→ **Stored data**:
== Segment start ==

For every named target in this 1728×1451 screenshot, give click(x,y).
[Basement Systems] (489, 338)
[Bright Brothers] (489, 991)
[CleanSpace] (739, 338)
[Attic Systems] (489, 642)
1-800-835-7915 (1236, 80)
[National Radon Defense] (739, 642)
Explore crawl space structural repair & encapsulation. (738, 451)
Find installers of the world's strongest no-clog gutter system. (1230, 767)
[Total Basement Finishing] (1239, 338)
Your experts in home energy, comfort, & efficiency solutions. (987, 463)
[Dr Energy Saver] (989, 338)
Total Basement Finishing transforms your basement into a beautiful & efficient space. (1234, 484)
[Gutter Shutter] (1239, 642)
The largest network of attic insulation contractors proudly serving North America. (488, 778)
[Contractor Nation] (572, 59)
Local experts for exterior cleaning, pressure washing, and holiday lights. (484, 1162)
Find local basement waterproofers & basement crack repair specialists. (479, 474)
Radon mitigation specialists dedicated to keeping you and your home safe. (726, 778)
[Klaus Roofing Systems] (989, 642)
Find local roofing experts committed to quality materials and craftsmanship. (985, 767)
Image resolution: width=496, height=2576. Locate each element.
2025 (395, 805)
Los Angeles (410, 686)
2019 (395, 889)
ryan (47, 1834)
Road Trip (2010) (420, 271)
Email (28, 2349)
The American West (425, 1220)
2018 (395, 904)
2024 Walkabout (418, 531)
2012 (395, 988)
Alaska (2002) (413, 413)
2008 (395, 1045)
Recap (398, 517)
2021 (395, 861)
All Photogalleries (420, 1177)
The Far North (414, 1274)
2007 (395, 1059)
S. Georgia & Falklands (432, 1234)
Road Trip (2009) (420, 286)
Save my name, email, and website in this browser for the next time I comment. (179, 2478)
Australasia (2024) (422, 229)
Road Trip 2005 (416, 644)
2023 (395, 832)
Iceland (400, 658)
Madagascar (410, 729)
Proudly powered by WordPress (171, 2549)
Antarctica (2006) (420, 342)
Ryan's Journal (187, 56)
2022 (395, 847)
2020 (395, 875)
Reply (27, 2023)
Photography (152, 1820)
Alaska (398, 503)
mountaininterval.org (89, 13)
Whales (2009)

== Segment end ==

→ **Directions for this task**: Look above for the line with "[CleanSpace] (739, 338)"; retype exactly that line, every line after it up to the line with "Find local basement", and that line too, nothing else.

→ **Answer to the problem**:
[CleanSpace] (739, 338)
[Attic Systems] (489, 642)
1-800-835-7915 (1236, 80)
[National Radon Defense] (739, 642)
Explore crawl space structural repair & encapsulation. (738, 451)
Find installers of the world's strongest no-clog gutter system. (1230, 767)
[Total Basement Finishing] (1239, 338)
Your experts in home energy, comfort, & efficiency solutions. (987, 463)
[Dr Energy Saver] (989, 338)
Total Basement Finishing transforms your basement into a beautiful & efficient space. (1234, 484)
[Gutter Shutter] (1239, 642)
The largest network of attic insulation contractors proudly serving North America. (488, 778)
[Contractor Nation] (572, 59)
Local experts for exterior cleaning, pressure washing, and holiday lights. (484, 1162)
Find local basement waterproofers & basement crack repair specialists. (479, 474)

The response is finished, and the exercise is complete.